### KUTIPAN YANG DISEDIAKAN
++++
Terdampar di Atap Dunia

By , Selasa, 22 Januari 2013 | 12:52 WIB

Saya bertemu suami-istri Abdul Metalib dan Halcha Khan, yang memiliki 11 anak. “Setiap tahun,” kata Abdul, “seorang meninggal.” Kemungkinan banyak yang meninggal akibat penyakit yang mudah diobati. Setiap anak di­balut kain kafan dan dimakamkan dalam kubur­an dangkal.

“Hati saya remuk,” kata Abdul. Untuk meringankan kepedihan, Halcha dan Abdul lari ke opium. Kemudahan memperoleh obat ini menciptakan wabah kecanduan di tengah suku Kirgis. Hanya satu anak mereka, laki-laki, yang hidup hingga usia lima tahun. Lalu dia pun meninggal.

Sang khan tahu tentang dunia luar. Dia sudah dua kali ke luar wilayah Wakhan dan bertukar kabar dengan para pe­dagang yang masuk ke tanah Kirgis. He­wan­nya dibarter dengan barang se­perti kain, perhiasan, opium, kacamata hitam, pelana, karpet, dan akhir-akhir ini, ponsel—bukan untuk menelepon (tidak ada sinyal), tetapi untuk memutar musik dan memotret.

Khan menyadari bahwa warga bumi yang lain, hari demi hari, meninggalkan sukunya se­makin jauh. Kaum nomad Kirgis berpopulasi total sekitar 1.100 jiwa, baru saja mulai mem­bentuk sistem pendidikan yang sangat dasar. Khan tak pernah belajar baca-tulis.

Dia tahu, hampir semua orang dapat memperoleh bantuan medis, bahwa dunia terhubung oleh mobil dan komputer. Dia tahu anak-anak tak semestinya meninggal di usia belia seperti ini. Ini beban besar bagi seorang pemimpin muda. Khan baru 32 tahun. Perawakannya kecil, tidak lebih dari 170 cm. Gerakannya gugup se­perti kelinci. Matanya cokelat muda, kulitnya merah merekah terkena angin, berpakaian serba-hitam.!break!

Namanya Haji Roshan Khan. Dia dan istri­nya, Toiluk, punya empat orang putri. Gelar “Haji” disandangnya karena memang sudah per­nah berhaji. Suku Kirgis adalah Muslim Sunni. Pada 2008, ayahnya, Abdul Rashid Khan, membawanya—hanya dia di antara 14 anak—ke Arab Saudi.

Itulah pertama kali dia ke­luar Wakhan. Sekali lagi musim semi lalu, saat ke Kabul dan bertemu para menteri, serta Presiden Hamid Karzai, memohon dana untuk membangun klinik, sekolah, dan...jalan.

Meskipun ayahnya khan, jabatan kepala suku tak otomatis diturunkan kepada anak. Harus di­­sepakati oleh para tetua suku. Saat Abdul Ra­shid Khan wafat pada 2009, jelas siapa yang dia inginkan untuk meneruskan jabatannya. Pada musim panas itu, Er Ali Bai, salah seorang Kirgis yang dihormati, mengundang para tetua ter­kemuka ke kemahnya. Kemah adalah unsur utama dalam kehidupan Kirgis, yaitu tiga hingga sepuluh keluarga bermigrasi bersama dan berbagi tugas menggembala yak, domba berekor gemuk, dan kambing berbulu panjang.
++++
### DESKRIPSI LATIHAN
Apakah setiap pernyataan berikut sesuai dengan teks tentang suku Kirgis di atas: (a) Khan bisa membaca dan menulis; (b) jabatan kepala suku otomatis diturunkan kepada anak; (c) ponsel yang diperoleh lewat barter dipakai untuk memutar musik dan memotret? Jawab ya atau tidak untuk masing-masing, disertai kutipan persis dari teks yang menentukan jawabannya.

### ENTRI YANG DISEDIAKAN
++++
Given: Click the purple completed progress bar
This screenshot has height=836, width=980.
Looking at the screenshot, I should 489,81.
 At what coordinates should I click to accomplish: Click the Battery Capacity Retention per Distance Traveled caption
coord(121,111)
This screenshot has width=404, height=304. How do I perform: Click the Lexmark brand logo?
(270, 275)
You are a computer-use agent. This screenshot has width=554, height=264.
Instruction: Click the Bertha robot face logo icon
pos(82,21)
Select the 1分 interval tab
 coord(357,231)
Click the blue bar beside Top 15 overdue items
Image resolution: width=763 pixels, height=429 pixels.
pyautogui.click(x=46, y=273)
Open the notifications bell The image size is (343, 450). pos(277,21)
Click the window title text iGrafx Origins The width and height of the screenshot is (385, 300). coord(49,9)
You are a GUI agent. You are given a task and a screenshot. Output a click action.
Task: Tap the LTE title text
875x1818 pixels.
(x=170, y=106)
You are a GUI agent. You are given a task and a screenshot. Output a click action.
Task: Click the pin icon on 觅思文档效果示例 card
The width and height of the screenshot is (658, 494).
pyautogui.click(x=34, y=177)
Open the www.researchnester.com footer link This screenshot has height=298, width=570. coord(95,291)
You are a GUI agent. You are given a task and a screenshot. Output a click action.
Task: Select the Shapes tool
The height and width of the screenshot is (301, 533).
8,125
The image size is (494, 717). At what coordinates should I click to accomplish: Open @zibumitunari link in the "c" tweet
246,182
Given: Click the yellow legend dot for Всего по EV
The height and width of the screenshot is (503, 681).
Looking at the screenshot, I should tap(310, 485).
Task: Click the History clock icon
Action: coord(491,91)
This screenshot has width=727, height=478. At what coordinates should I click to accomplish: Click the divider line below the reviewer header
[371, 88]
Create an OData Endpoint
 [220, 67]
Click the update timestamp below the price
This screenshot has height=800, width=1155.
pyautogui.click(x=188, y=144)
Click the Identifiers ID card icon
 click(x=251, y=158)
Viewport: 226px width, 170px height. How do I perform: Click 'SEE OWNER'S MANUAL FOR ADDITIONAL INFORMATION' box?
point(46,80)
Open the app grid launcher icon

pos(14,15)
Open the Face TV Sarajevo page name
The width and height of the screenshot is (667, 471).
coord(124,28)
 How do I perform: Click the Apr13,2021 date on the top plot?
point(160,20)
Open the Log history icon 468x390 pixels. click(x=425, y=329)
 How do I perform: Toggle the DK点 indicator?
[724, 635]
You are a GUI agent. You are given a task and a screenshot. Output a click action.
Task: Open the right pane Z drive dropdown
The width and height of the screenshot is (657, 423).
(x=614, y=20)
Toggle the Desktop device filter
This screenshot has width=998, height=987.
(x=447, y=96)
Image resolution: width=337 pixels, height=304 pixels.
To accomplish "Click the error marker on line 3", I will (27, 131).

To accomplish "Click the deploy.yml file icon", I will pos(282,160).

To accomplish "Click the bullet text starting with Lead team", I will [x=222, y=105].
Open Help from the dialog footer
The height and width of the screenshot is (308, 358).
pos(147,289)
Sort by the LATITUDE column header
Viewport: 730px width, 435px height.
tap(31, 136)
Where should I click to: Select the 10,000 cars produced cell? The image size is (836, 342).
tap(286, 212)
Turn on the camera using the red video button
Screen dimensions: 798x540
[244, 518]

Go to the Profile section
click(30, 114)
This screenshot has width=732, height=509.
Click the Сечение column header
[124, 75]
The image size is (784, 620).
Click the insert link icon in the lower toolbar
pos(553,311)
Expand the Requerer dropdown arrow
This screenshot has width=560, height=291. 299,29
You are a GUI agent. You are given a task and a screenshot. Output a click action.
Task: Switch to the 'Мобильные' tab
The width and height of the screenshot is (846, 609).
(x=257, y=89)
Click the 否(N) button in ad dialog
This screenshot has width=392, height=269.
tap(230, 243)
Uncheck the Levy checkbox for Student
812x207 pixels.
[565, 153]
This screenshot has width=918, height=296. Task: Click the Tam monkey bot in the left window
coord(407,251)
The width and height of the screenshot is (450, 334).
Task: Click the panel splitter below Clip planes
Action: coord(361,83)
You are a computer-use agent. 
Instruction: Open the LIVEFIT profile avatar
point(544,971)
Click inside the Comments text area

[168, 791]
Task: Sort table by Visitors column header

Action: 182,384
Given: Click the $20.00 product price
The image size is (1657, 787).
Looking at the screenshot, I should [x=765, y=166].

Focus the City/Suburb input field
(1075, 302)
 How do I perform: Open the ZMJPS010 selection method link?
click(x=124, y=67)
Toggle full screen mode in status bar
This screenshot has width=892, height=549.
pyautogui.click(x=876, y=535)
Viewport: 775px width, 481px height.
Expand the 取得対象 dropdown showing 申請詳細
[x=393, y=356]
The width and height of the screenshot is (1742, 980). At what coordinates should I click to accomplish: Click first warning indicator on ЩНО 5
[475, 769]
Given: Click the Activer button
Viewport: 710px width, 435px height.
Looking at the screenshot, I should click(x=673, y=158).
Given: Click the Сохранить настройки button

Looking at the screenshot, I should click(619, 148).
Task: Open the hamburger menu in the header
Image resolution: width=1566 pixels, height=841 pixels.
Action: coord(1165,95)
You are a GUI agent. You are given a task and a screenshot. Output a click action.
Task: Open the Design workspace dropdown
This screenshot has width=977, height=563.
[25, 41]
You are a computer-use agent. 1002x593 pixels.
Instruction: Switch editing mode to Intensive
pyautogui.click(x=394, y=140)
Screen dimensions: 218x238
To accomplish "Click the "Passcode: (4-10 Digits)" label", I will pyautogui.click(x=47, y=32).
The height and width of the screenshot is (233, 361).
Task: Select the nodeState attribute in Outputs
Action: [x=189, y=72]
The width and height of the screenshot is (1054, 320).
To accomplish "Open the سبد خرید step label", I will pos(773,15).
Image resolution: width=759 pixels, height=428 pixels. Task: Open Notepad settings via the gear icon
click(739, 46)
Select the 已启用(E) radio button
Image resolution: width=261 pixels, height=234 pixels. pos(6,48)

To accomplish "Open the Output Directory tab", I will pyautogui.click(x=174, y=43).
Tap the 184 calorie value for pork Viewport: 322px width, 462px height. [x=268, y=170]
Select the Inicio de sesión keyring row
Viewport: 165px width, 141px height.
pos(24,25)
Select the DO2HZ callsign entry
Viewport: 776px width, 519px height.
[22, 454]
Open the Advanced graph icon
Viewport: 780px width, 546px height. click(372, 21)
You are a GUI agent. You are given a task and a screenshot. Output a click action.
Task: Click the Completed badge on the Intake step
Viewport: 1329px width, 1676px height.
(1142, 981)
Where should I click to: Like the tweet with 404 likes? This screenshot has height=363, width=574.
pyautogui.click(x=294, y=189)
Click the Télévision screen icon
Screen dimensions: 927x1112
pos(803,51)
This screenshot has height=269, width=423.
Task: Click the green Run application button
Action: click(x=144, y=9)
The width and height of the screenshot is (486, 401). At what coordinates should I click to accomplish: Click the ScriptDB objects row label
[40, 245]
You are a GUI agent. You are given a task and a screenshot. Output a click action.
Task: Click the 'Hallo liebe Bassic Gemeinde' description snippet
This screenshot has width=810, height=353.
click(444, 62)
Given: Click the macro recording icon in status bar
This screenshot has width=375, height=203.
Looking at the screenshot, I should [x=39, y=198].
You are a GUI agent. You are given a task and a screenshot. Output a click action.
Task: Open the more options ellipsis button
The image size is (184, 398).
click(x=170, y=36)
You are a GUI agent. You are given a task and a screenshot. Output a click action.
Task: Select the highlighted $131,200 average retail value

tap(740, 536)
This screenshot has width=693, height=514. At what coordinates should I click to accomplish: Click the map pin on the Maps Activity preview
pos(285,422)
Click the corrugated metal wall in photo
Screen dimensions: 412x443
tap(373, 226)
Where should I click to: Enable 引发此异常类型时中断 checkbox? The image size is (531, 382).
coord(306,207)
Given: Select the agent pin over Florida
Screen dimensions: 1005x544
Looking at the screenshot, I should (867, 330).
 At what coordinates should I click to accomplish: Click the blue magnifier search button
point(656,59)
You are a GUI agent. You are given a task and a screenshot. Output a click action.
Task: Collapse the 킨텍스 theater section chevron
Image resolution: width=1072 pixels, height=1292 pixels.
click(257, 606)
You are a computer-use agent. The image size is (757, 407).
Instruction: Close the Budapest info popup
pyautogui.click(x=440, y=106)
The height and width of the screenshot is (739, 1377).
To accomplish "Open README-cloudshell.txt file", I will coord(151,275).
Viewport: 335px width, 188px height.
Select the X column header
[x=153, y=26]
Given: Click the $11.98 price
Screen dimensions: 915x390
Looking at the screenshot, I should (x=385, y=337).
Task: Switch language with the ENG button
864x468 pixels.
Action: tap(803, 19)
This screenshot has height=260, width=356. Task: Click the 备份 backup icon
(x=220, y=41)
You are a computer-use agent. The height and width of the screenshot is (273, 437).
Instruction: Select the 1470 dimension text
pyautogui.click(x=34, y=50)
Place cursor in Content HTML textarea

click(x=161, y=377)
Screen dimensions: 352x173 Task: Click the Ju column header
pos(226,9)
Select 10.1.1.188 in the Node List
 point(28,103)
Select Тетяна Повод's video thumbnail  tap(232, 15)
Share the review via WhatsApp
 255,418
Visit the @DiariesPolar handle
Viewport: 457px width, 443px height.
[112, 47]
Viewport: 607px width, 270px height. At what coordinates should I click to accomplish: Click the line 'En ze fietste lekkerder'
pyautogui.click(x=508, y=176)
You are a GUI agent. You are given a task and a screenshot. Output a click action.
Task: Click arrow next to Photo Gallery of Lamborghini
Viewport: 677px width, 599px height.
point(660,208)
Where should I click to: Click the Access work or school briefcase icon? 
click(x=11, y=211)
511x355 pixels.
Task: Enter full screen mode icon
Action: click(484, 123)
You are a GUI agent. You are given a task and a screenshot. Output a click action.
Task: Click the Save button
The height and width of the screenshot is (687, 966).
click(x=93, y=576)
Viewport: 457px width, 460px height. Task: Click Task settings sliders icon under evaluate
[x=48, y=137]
++++
### JAWABAN TERTULIS
(a) Tidak. "Khan tak pernah belajar baca-tulis."
(b) Tidak. "jabatan kepala suku tak otomatis diturunkan kepada anak"
(c) Ya. "bukan untuk menelepon (tidak ada sinyal), tetapi untuk memutar musik dan memotret"